SUMMARY OF THE INVENTION

By the triggering of the control valves in the injector by a piezoelectric actuator, while avoiding magnet valves that take up installation space, very fast valve switching times can be attained by means of piezoelectric actuators. This has an especially favorable effect at relatively high rpm, at which the available time for combustion becomes less and less anyway, and the accurate formation of the injection pressure course definitively affects the course of combustion. Another advantage is the substantially more-compact structural shape that can be attained by using a piezoelectric actuator and that becomes possible by means of an offset disposition of the control valve and actuator. Thus greater freedom of design is available for the geometric design of an injector of this kind.

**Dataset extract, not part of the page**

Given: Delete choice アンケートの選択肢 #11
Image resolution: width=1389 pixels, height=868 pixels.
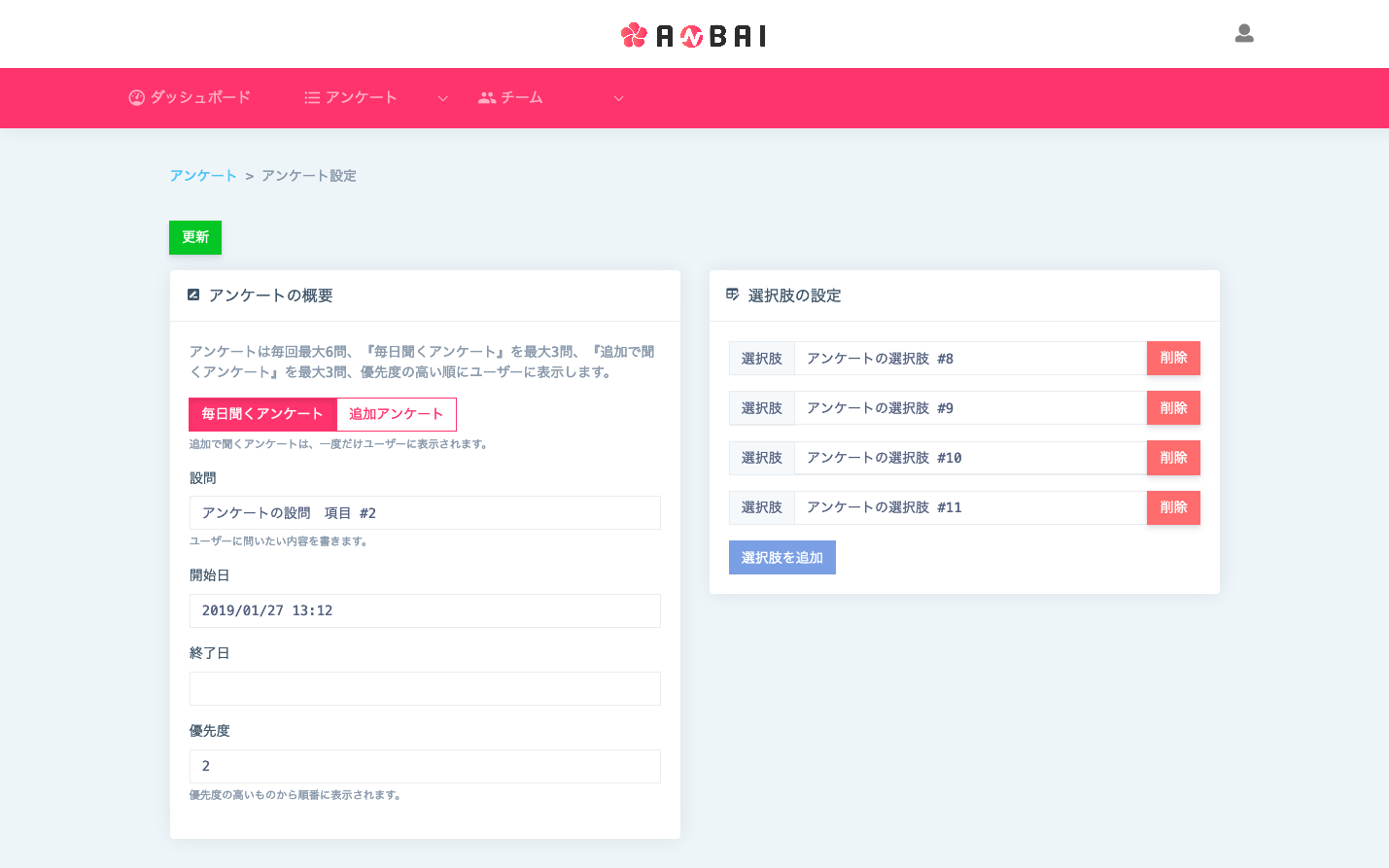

The decoupling of the two control valves provided in the injector housing from one another also makes it possible to produce the components at less expense. No added production variations are created, so that the production tolerances can have a tendency to be widened, which favorably affects the production costs for the components. Also because of the widening of the production tolerances, the range of deviation of individual examples of a given injector in one production batch can be reduced. The leakage losses during the injection event are completely suppressed; a leakage loss occurs only during the pressure buildup phase—when the nozzle needle is supposed to remain closed.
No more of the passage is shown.